Listed records

┏━━

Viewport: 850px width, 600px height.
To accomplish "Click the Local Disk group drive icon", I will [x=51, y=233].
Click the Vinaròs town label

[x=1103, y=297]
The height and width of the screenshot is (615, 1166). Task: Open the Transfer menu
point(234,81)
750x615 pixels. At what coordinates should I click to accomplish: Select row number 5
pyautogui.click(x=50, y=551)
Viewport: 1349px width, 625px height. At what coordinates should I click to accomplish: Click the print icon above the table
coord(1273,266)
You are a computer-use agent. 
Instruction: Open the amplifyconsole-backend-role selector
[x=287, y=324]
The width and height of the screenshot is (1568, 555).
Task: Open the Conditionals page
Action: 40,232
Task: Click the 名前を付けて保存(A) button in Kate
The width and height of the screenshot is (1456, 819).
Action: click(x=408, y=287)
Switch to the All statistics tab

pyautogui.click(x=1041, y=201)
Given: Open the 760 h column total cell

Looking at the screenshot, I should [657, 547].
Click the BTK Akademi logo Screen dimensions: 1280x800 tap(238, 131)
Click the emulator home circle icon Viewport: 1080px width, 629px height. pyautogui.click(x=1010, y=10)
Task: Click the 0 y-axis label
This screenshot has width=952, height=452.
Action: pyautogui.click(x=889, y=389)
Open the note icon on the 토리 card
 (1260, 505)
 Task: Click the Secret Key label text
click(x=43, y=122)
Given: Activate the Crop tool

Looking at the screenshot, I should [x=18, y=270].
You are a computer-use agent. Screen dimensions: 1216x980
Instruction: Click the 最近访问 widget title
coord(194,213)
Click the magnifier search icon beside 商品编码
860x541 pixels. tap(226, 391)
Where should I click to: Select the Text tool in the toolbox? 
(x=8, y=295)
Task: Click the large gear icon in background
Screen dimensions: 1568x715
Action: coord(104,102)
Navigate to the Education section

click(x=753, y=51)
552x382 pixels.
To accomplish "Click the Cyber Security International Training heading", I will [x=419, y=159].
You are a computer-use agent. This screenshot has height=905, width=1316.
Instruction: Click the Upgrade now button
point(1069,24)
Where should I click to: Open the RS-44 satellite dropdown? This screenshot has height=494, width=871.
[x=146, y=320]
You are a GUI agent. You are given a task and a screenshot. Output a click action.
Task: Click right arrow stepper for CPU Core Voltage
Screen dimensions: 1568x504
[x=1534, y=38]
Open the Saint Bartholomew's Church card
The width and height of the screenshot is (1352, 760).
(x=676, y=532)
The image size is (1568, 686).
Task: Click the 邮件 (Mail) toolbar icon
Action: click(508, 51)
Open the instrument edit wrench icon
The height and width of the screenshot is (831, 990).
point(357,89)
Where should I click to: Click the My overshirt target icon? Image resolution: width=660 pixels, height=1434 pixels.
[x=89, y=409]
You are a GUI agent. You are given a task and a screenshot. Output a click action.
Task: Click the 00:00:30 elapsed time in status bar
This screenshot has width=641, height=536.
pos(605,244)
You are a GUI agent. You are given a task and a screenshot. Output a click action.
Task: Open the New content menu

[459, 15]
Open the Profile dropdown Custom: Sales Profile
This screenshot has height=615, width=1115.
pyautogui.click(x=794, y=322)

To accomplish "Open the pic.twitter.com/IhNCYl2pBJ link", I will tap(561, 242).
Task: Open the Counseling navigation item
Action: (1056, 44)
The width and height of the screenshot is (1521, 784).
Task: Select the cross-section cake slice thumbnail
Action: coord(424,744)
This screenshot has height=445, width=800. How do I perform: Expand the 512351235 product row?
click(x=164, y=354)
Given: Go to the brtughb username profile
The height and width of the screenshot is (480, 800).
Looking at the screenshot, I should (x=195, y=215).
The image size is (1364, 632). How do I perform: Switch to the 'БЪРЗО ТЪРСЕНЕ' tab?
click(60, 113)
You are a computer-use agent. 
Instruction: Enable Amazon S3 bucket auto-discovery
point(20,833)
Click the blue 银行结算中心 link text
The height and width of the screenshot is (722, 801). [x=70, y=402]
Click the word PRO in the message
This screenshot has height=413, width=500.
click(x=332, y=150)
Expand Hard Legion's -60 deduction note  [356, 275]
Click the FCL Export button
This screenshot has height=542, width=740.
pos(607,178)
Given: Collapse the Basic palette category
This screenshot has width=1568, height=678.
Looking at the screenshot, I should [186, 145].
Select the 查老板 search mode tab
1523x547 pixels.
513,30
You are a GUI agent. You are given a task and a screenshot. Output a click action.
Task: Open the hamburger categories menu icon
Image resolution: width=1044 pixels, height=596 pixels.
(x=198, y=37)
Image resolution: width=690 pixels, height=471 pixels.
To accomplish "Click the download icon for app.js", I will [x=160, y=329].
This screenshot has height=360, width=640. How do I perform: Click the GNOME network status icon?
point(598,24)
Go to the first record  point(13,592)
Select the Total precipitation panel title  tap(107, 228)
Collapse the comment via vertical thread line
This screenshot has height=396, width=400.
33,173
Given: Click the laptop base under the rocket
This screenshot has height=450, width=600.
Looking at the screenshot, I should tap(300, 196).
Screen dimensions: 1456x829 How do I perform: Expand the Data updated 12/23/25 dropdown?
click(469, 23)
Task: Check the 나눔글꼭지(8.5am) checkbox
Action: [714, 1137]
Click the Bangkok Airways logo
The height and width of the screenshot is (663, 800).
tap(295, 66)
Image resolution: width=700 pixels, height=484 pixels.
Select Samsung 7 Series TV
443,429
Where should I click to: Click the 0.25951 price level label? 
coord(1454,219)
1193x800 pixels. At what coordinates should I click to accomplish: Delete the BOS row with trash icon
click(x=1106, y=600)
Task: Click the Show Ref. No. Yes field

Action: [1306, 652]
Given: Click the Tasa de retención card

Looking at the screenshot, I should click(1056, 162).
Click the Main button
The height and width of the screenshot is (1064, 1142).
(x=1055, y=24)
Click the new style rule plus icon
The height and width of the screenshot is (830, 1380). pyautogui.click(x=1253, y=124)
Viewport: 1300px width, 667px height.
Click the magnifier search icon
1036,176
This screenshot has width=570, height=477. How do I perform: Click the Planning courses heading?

┗━━

Objective
Please present every line of the listing above as a Markdown table with the columns Row and Line, leaving out blank lines.

Completed exercise
| Row | Line |
|---|---|
| 1 | Viewport: 850px width, 600px height. |
| 2 | To accomplish "Click the Local Disk group drive icon", I will [x=51, y=233]. |
| 3 | Click the Vinaròs town label |
| 4 | [x=1103, y=297] |
| 5 | The height and width of the screenshot is (615, 1166). Task: Open the Transfer menu |
| 6 | point(234,81) |
| 7 | 750x615 pixels. At what coordinates should I click to accomplish: Select row number 5 |
| 8 | pyautogui.click(x=50, y=551) |
| 9 | Viewport: 1349px width, 625px height. At what coordinates should I click to accomplish: Click the print icon above the table |
| 10 | coord(1273,266) |
| 11 | You are a computer-use agent.  |
| 12 | Instruction: Open the amplifyconsole-backend-role selector |
| 13 | [x=287, y=324] |
| 14 | The width and height of the screenshot is (1568, 555). |
| 15 | Task: Open the Conditionals page |
| 16 | Action: 40,232 |
| 17 | Task: Click the 名前を付けて保存(A) button in Kate |
| 18 | The width and height of the screenshot is (1456, 819). |
| 19 | Action: click(x=408, y=287) |
| 20 | Switch to the All statistics tab |
| 21 | pyautogui.click(x=1041, y=201) |
| 22 | Given: Open the 760 h column total cell |
| 23 | Looking at the screenshot, I should [657, 547]. |
| 24 | Click the BTK Akademi logo Screen dimensions: 1280x800 tap(238, 131) |
| 25 | Click the emulator home circle icon Viewport: 1080px width, 629px height. pyautogui.click(x=1010, y=10) |
| 26 | Task: Click the 0 y-axis label |
| 27 | This screenshot has width=952, height=452. |
| 28 | Action: pyautogui.click(x=889, y=389) |
| 29 | Open the note icon on the 토리 card |
| 30 |  (1260, 505) |
| 31 |  Task: Click the Secret Key label text |
| 32 | click(x=43, y=122) |
| 33 | Given: Activate the Crop tool |
| 34 | Looking at the screenshot, I should [x=18, y=270]. |
| 35 | You are a computer-use agent. Screen dimensions: 1216x980 |
| 36 | Instruction: Click the 最近访问 widget title |
| 37 | coord(194,213) |
| 38 | Click the magnifier search icon beside 商品编码 |
| 39 | 860x541 pixels. tap(226, 391) |
| 40 | Where should I click to: Select the Text tool in the toolbox?  |
| 41 | (x=8, y=295) |
| 42 | Task: Click the large gear icon in background |
| 43 | Screen dimensions: 1568x715 |
| 44 | Action: coord(104,102) |
| 45 | Navigate to the Education section |
| 46 | click(x=753, y=51) |
| 47 | 552x382 pixels. |
| 48 | To accomplish "Click the Cyber Security International Training heading", I will [x=419, y=159]. |
| 49 | You are a computer-use agent. This screenshot has height=905, width=1316. |
| 50 | Instruction: Click the Upgrade now button |
| 51 | point(1069,24) |
| 52 | Where should I click to: Open the RS-44 satellite dropdown? This screenshot has height=494, width=871. |
| 53 | [x=146, y=320] |
| 54 | You are a GUI agent. You are given a task and a screenshot. Output a click action. |
| 55 | Task: Click right arrow stepper for CPU Core Voltage |
| 56 | Screen dimensions: 1568x504 |
| 57 | [x=1534, y=38] |
| 58 | Open the Saint Bartholomew's Church card |
| 59 | The width and height of the screenshot is (1352, 760). |
| 60 | (x=676, y=532) |
| 61 | The image size is (1568, 686). |
| 62 | Task: Click the 邮件 (Mail) toolbar icon |
| 63 | Action: click(508, 51) |
| 64 | Open the instrument edit wrench icon |
| 65 | The height and width of the screenshot is (831, 990). |
| 66 | point(357,89) |
| 67 | Where should I click to: Click the My overshirt target icon? Image resolution: width=660 pixels, height=1434 pixels. |
| 68 | [x=89, y=409] |
| 69 | You are a GUI agent. You are given a task and a screenshot. Output a click action. |
| 70 | Task: Click the 00:00:30 elapsed time in status bar |
| 71 | This screenshot has width=641, height=536. |
| 72 | pos(605,244) |
| 73 | You are a GUI agent. You are given a task and a screenshot. Output a click action. |
| 74 | Task: Open the New content menu |
| 75 | [459, 15] |
| 76 | Open the Profile dropdown Custom: Sales Profile |
| 77 | This screenshot has height=615, width=1115. |
| 78 | pyautogui.click(x=794, y=322) |
| 79 | To accomplish "Open the pic.twitter.com/IhNCYl2pBJ link", I will tap(561, 242). |
| 80 | Task: Open the Counseling navigation item |
| 81 | Action: (1056, 44) |
| 82 | The width and height of the screenshot is (1521, 784). |
| 83 | Task: Select the cross-section cake slice thumbnail |
| 84 | Action: coord(424,744) |
| 85 | This screenshot has height=445, width=800. How do I perform: Expand the 512351235 product row? |
| 86 | click(x=164, y=354) |
| 87 | Given: Go to the brtughb username profile |
| 88 | The height and width of the screenshot is (480, 800). |
| 89 | Looking at the screenshot, I should (x=195, y=215). |
| 90 | The image size is (1364, 632). How do I perform: Switch to the 'БЪРЗО ТЪРСЕНЕ' tab? |
| 91 | click(60, 113) |
| 92 | You are a computer-use agent.  |
| 93 | Instruction: Enable Amazon S3 bucket auto-discovery |
| 94 | point(20,833) |
| 95 | Click the blue 银行结算中心 link text |
| 96 | The height and width of the screenshot is (722, 801). [x=70, y=402] |
| 97 | Click the word PRO in the message |
| 98 | This screenshot has height=413, width=500. |
| 99 | click(x=332, y=150) |
| 100 | Expand Hard Legion's -60 deduction note  [356, 275] |
| 101 | Click the FCL Export button |
| 102 | This screenshot has height=542, width=740. |
| 103 | pos(607,178) |
| 104 | Given: Collapse the Basic palette category |
| 105 | This screenshot has width=1568, height=678. |
| 106 | Looking at the screenshot, I should [186, 145]. |
| 107 | Select the 查老板 search mode tab |
| 108 | 1523x547 pixels. |
| 109 | 513,30 |
| 110 | You are a GUI agent. You are given a task and a screenshot. Output a click action. |
| 111 | Task: Open the hamburger categories menu icon |
| 112 | Image resolution: width=1044 pixels, height=596 pixels. |
| 113 | (x=198, y=37) |
| 114 | Image resolution: width=690 pixels, height=471 pixels. |
| 115 | To accomplish "Click the download icon for app.js", I will [x=160, y=329]. |
| 116 | This screenshot has height=360, width=640. How do I perform: Click the GNOME network status icon? |
| 117 | point(598,24) |
| 118 | Go to the first record  point(13,592) |
| 119 | Select the Total precipitation panel title  tap(107, 228) |
| 120 | Collapse the comment via vertical thread line |
| 121 | This screenshot has height=396, width=400. |
| 122 | 33,173 |
| 123 | Given: Click the laptop base under the rocket |
| 124 | This screenshot has height=450, width=600. |
| 125 | Looking at the screenshot, I should tap(300, 196). |
| 126 | Screen dimensions: 1456x829 How do I perform: Expand the Data updated 12/23/25 dropdown? |
| 127 | click(469, 23) |
| 128 | Task: Check the 나눔글꼭지(8.5am) checkbox |
| 129 | Action: [714, 1137] |
| 130 | Click the Bangkok Airways logo |
| 131 | The height and width of the screenshot is (663, 800). |
| 132 | tap(295, 66) |
| 133 | Image resolution: width=700 pixels, height=484 pixels. |
| 134 | Select Samsung 7 Series TV |
| 135 | 443,429 |
| 136 | Where should I click to: Click the 0.25951 price level label?  |
| 137 | coord(1454,219) |
| 138 | 1193x800 pixels. At what coordinates should I click to accomplish: Delete the BOS row with trash icon |
| 139 | click(x=1106, y=600) |
| 140 | Task: Click the Show Ref. No. Yes field |
| 141 | Action: [1306, 652] |
| 142 | Given: Click the Tasa de retención card |
| 143 | Looking at the screenshot, I should click(1056, 162). |
| 144 | Click the Main button |
| 145 | The height and width of the screenshot is (1064, 1142). |
| 146 | (x=1055, y=24) |
| 147 | Click the new style rule plus icon |
| 148 | The height and width of the screenshot is (830, 1380). pyautogui.click(x=1253, y=124) |
| 149 | Viewport: 1300px width, 667px height. |
| 150 | Click the magnifier search icon |
| 151 | 1036,176 |
| 152 | This screenshot has width=570, height=477. How do I perform: Click the Planning courses heading? |